Через людей наши родители узнали, где мы живем. Приехал отец и увез нас. Когда ехали домой, всюду видели руины. Приехали в Унечу. Заночевали. Лежим, вроде в квартире, а над головой — небо и звезды. Прошло столько лет, а война нас не покидает.
Живу сейчас в Приморье, в г. Дальнегорске. Кто знает нашу судьбу, все спрашивают: почему вы не добиваетесь прав малолетних узников? А как добиться? По архивам пишу — толку никакого. Приехать — таких денег нет! Собрали, наконец, по миру, и я приехала в родные места. Месяц проездила по архивам, по деревням, нашла людей, с кем были вместе в лагере. Но свидетелям не верят. Мол, откуда они вас знают? В архивах ничего нет. В общем, неизвестные узники. Хотя полные деревни, с которыми мы были в лагерях.
Да, еще есть чиновники, которые говорят, что детей одних не угоняли. Мол, только с родителями. Да еще говорят: на компенсацию не надейтесь. Да гори она ваша компенсация синим пламенем. Мы ее и не требуем. Знаем, что ее давно разворовали. Пережили такую войну, и сейчас переживем. Мы хотим только справедливости. Но вот как ее найти?»

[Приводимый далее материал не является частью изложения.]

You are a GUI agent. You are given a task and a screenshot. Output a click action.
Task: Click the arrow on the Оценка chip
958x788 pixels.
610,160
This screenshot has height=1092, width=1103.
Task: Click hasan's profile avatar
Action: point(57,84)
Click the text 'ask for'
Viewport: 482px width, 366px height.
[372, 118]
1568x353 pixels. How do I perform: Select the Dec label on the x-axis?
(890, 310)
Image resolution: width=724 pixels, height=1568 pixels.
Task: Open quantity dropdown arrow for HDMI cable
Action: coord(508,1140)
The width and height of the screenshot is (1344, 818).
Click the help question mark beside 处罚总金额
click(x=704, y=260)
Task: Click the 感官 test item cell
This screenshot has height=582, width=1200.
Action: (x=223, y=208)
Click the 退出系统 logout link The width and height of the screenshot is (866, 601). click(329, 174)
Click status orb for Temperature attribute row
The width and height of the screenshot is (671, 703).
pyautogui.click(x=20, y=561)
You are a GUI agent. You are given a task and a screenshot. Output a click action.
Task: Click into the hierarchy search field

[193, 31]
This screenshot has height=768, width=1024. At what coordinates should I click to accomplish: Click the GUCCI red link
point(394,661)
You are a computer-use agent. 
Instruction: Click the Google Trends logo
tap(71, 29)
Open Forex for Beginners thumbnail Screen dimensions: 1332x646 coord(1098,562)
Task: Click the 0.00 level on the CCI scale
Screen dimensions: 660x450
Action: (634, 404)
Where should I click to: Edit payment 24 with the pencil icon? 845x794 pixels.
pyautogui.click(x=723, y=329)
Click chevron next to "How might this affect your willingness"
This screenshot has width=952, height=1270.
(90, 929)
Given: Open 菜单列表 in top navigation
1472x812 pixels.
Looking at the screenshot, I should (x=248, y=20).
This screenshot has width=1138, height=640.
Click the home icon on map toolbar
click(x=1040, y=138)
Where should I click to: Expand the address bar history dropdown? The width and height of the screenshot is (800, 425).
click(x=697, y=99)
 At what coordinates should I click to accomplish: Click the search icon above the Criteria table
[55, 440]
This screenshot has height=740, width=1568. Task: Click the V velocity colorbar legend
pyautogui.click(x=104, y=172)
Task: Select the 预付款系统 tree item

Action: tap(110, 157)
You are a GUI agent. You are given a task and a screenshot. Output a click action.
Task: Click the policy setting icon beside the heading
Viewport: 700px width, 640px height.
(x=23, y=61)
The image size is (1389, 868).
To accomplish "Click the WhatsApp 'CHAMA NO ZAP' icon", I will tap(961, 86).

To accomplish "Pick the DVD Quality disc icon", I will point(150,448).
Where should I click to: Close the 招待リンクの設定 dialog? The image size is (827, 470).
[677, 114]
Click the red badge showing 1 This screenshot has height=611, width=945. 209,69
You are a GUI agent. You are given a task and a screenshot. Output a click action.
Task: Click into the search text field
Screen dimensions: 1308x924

Григорий Петрович Зинченко, о котором в декабре 2003 года рассказал еженедельник «Совершенно секретно», немецких денег так и не дождался. Он умер в октябре 2001 года, не заполнив формуляр-анкету с отказом от дальнейших претензий. Это по требованию немецкой стороны следовало сделать до 31 декабря 2001 года. Хорошо, что вмешались журналисты и вдове Зинченко, детям-инвалидам в апреле 2003-го отправили деньги — 11 009 рублей. Повторю прописью: одиннадцать тысяч девять рублей. Немногим более трехсот евро.